Like Pandora, Sirus XM is a technological advance on the way drivers received radio for decades, but the satellite operator has a head start getting into dashboards. Sirius XM, with its option for car integration nearly ubiquitous, has 24.4 million subscribers.
With much pricier subscriptions and longer track record, Sirius XM has a leg up on Pandora in sales also. It booked $3.4 billion in revenue in 2012, compared with Pandora's $427.1 million in a fiscal year that ended one month later in January.

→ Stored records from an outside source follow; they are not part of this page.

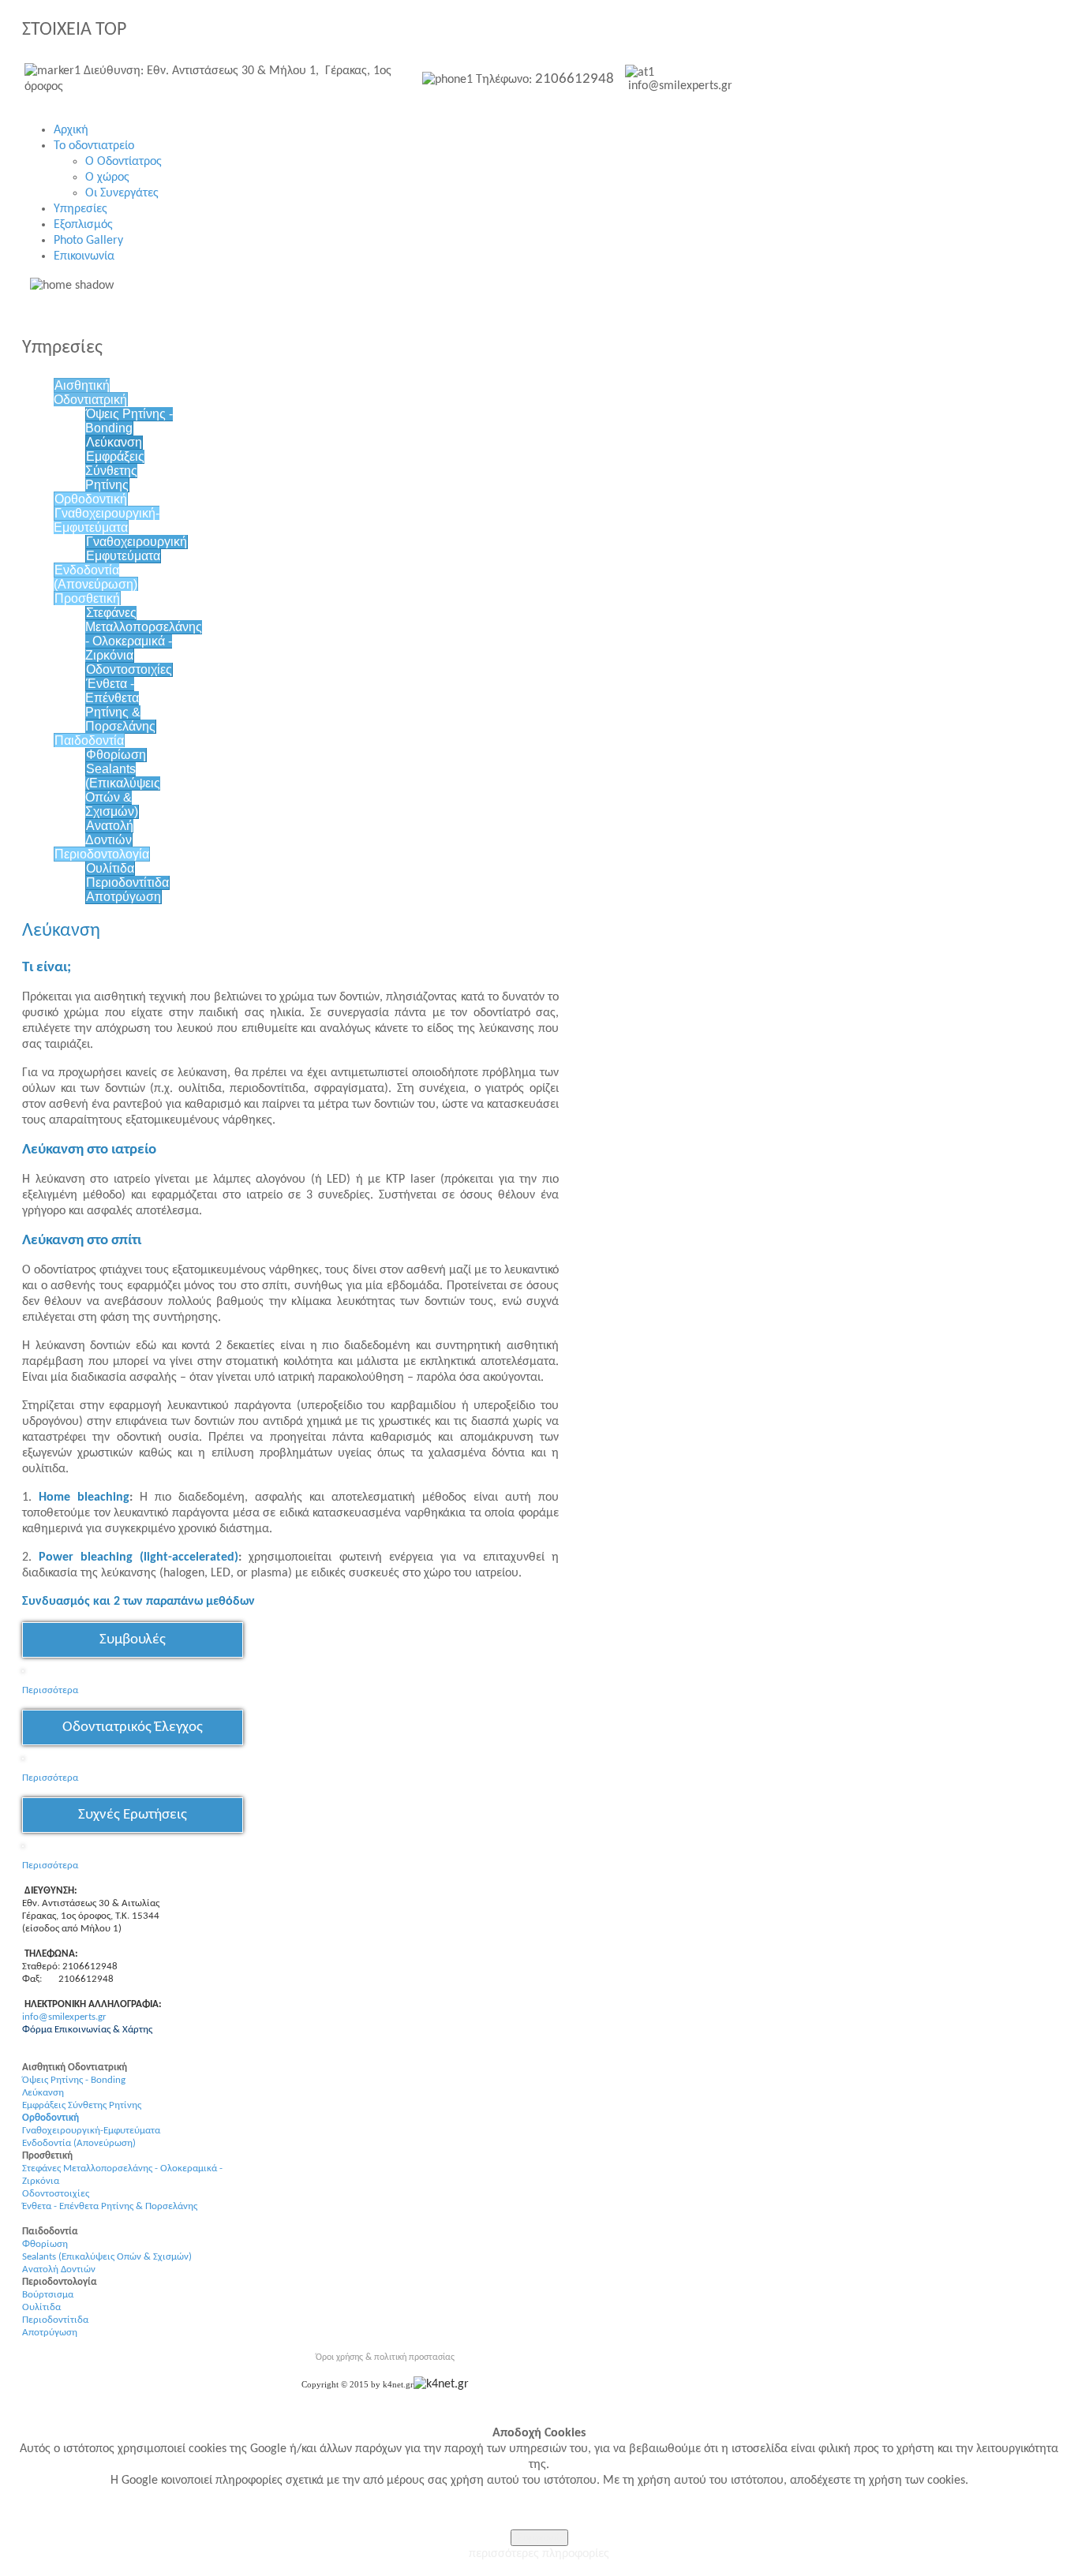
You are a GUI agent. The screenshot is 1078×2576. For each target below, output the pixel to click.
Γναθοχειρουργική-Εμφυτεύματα (106, 520)
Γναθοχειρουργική (136, 541)
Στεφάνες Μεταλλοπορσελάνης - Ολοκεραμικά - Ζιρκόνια (143, 634)
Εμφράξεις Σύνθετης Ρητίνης (114, 471)
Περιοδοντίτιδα (127, 882)
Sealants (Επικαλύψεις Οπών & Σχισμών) (122, 790)
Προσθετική (87, 598)
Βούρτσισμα (47, 2295)
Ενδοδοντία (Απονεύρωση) (95, 577)
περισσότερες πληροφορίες (539, 2554)
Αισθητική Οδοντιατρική (90, 392)
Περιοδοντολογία (101, 854)
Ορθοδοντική (90, 499)
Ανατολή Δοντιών (109, 833)
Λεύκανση (114, 442)
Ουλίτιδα (110, 868)
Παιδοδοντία (89, 740)
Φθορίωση (116, 754)
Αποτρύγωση (123, 896)
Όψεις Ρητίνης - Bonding (129, 421)
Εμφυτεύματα (123, 556)
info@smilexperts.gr (64, 2017)
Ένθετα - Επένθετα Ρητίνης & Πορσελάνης (120, 705)
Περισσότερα (50, 1778)
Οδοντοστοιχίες (129, 669)
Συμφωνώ (539, 2538)
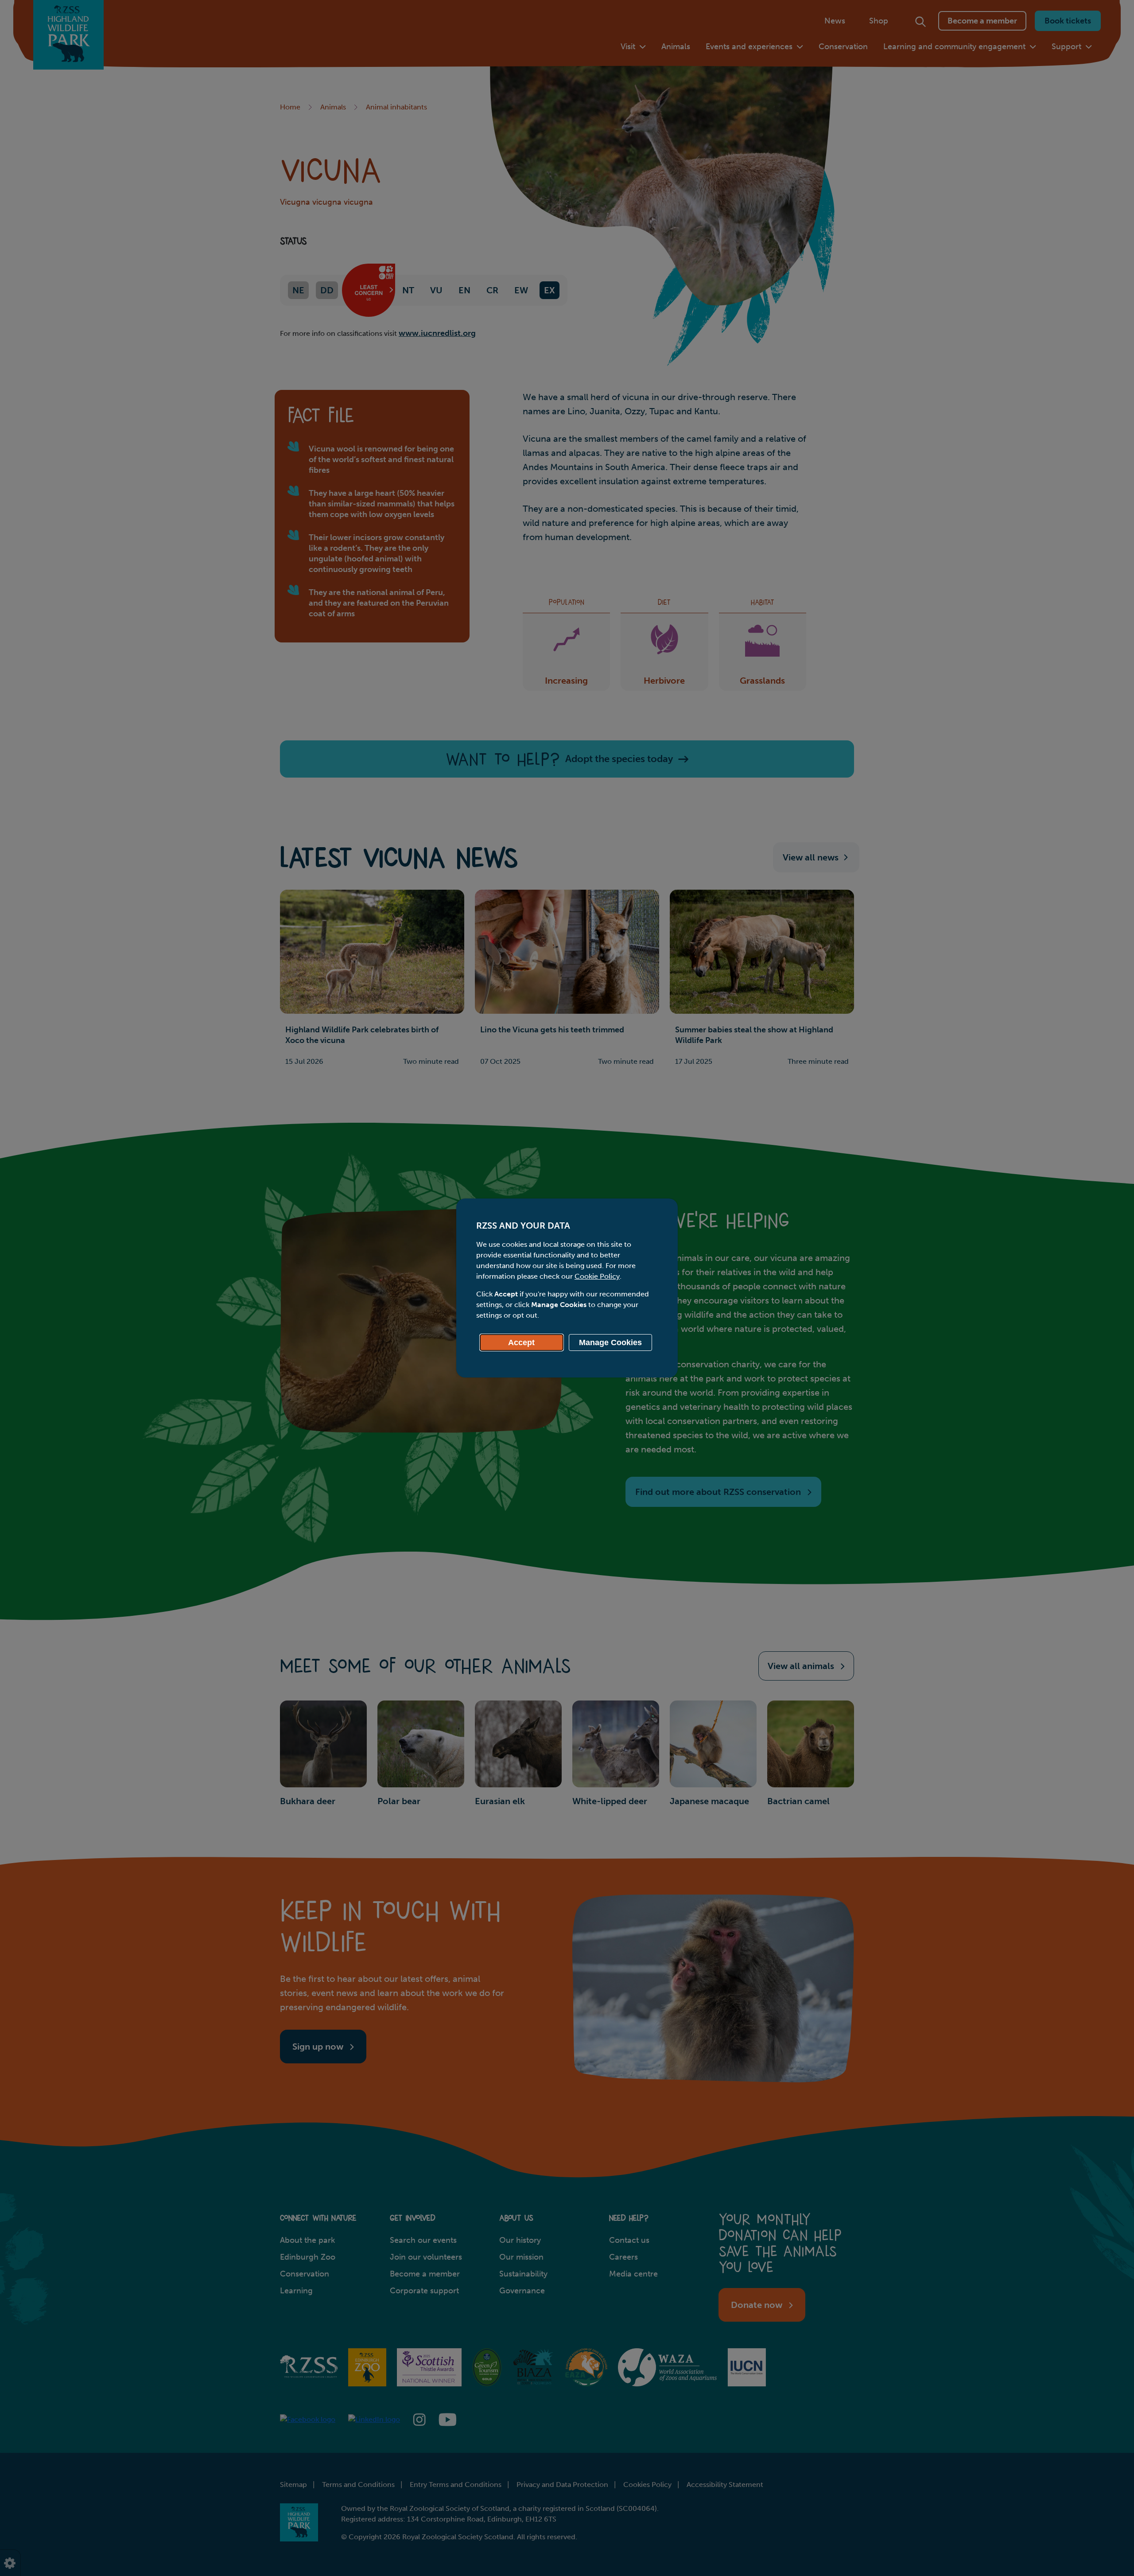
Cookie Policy (597, 1276)
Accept (521, 1342)
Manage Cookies (610, 1342)
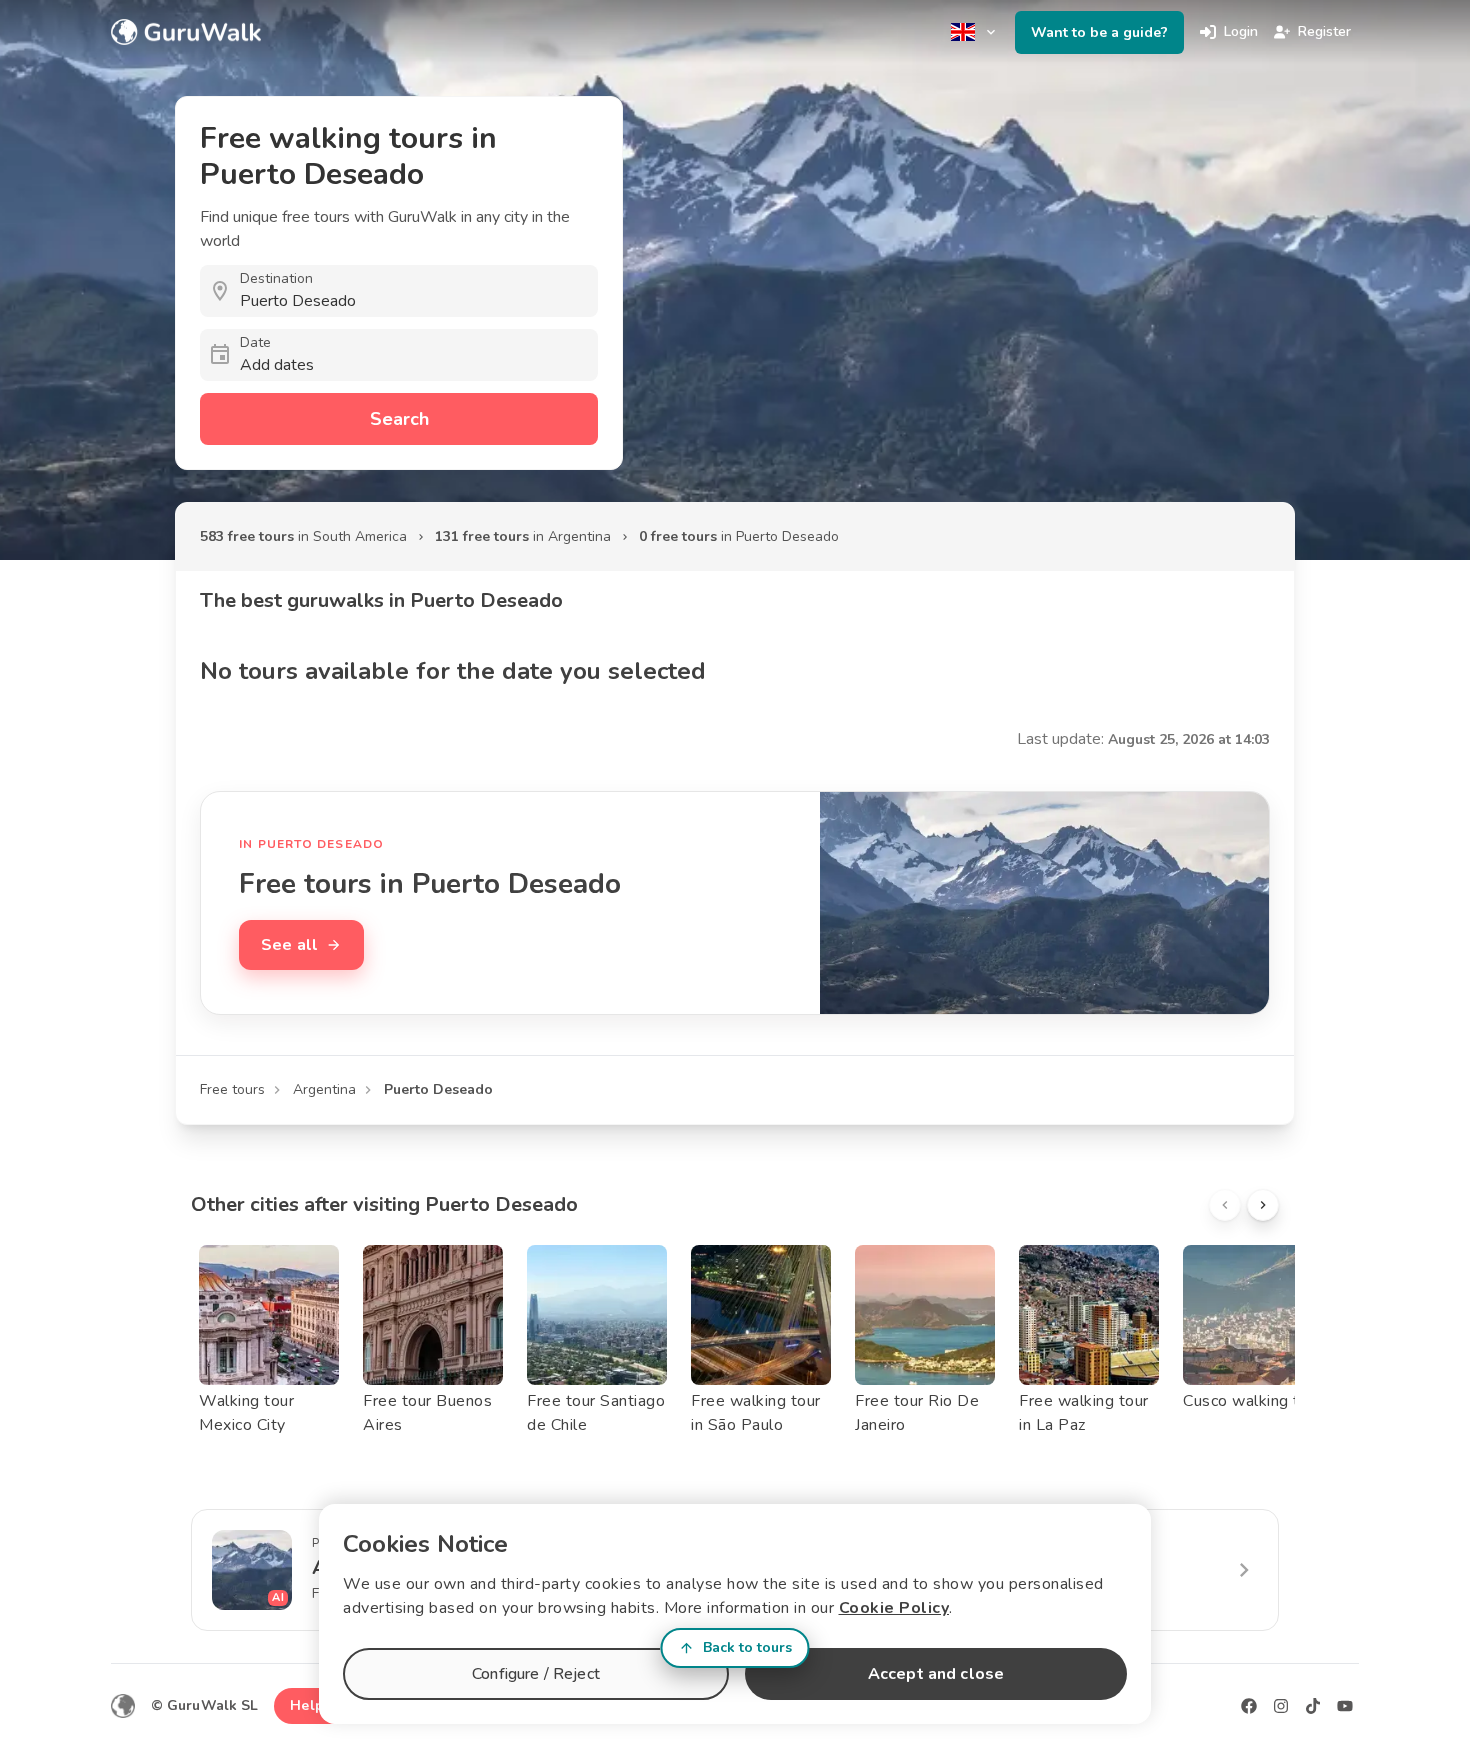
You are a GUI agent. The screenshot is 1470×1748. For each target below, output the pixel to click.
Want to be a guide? (1099, 32)
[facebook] (1249, 1706)
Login (1241, 31)
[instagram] (1281, 1706)
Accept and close (936, 1674)
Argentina (324, 1089)
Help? (310, 1705)
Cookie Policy (894, 1608)
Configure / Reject (536, 1674)
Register (1324, 31)
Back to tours (747, 1647)
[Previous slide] (1225, 1205)
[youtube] (1345, 1706)
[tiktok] (1313, 1706)
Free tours (232, 1089)
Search (399, 419)
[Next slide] (1263, 1205)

Tom Conrad, Pandora's chief technology officer, told earlier this month that Pandora is in the first chapter of connecting cars to the Internet, which the service needs to succeed there. The first phase is marked by consumers bringing Pandora to car with their phone and connecting with USB or Bluetooth
In the second stage, which will occur over the next few years, he said, more car will drive off the lot with internet, and will be getting internet-protocol radio waves in addition to satellite waves and FM radio waves.
But the rollout of new features in cars is slow. Models are designed years in advance, and the production process isn't designed to be nimble and accommodating to new outside technologies as soon as they're available.
And while car makers are eager to bring their customers more personalized radio options like Pandora, they get skittish when features require too much attention and fiddling. Driver distraction begets safety risk.
For Pandora, which has yet to post a profitable year as a public company, the question is whether the speed limit on car integration will keep it from reaching its destination in time.